Trevor R. Thomas
How does the pandemic affect severance calculations?
In this week’s blog post, we consider the following question: If, as a result of COVID-19, an employee voluntarily reduces his hours, and is subsequently dismissed, should his common law severance be based on his average earnings at his normal hours or at his reduced hours? This question was recently addressed in the British Columbia Supreme Court decision of Ehman v. Preston Chevrolet Buick GMC Cadillac Ltd., 2021 BCSC 1033.
Guidance from the Court:
Mr. Ehman was hired in June 2007 as a service dispatcher. In 2018, he agreed to reduce his workload from five days per week to three days per week. In March 2020, B.C. declared a state of emergency due to Covid-19. After March 23, 2020, Mr. Ehman began working one day a week on a temporary basis, because of concerns about physical distancing requirements associated with preventing the spread of Covid-19. On April 20, 2020, Mr. Ehman was temporarily laid off. On August 21, 2020, Mr. Ehman’s employment was terminated. He subsequently sued Preston for wrongful dismissal.
At the trial, Preston argued that the calculation of Mr. Ehman’s severance should be based on what he expected to earn during the notice period (i.e., the length of time he is entitled to severance, commencing the day after the termination). Given that Mr. Ehman was working only one day per week at the time of dismissal, Preston argued that such an arrangement would have continued for the notice period and, therefore, his severance should be calculated based on one day of work per week.

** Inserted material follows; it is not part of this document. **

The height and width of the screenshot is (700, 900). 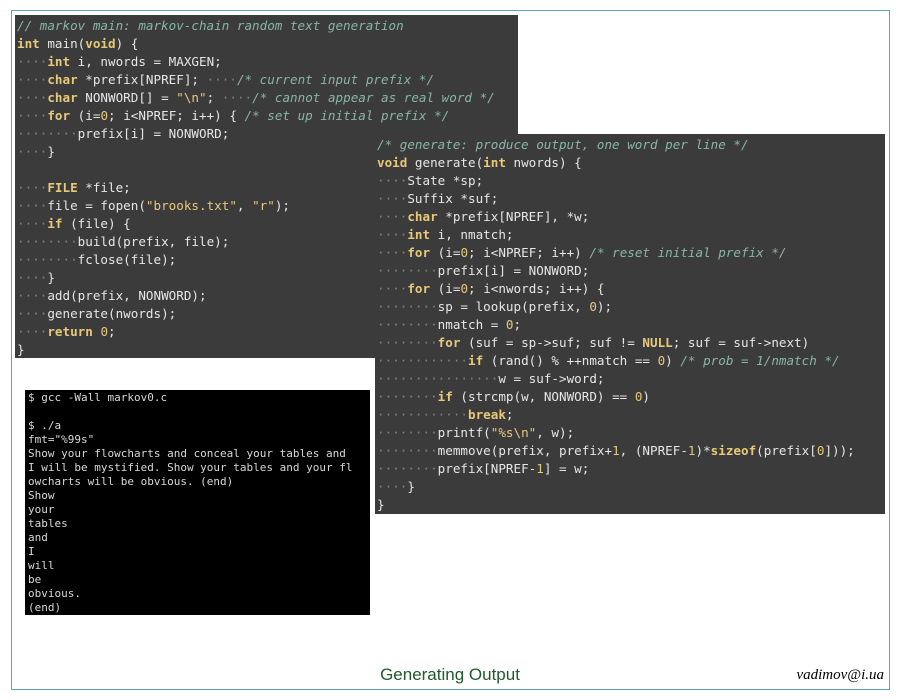 What do you see at coordinates (840, 675) in the screenshot?
I see `author-email: vadimov@i.ua` at bounding box center [840, 675].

Fortunately, for Mr. Ehman, Preston’s argument was not adopted by the court. Mr. Ehman had a contractual right to work three days per week at the time of termination. If Preston had unilaterally extended the one day per week schedule beyond a temporary period, Mr. Ehman could have alleged constructive dismissal. Here is the court’s decision and reasoning on this particular issue:
 However, I do not agree that Mr. Ehman’s damages should be calculated on the basis of income from working one day per week. Rather, I agree with Ms. Schlagintweit’s submissions that, at the point Mr. Ehman’s employment was terminated, he had a contractual right to work three days a week. Working one day a week was never intended to be more than a temporary arrangement to give Preston time to put the necessary arrangements in place to protect its employees from Covid-19, and Mr. Ehman did not agree to it on a permanent basis. A reduction by Preston of Mr. Ehman’s employment from three days per week to one day per week would itself have been a breach of contract.
This decision provides helpful guidance on calculating severance during the pandemic; it must be fair within the context and with regard to the particular details of the parties’ understanding and agreements.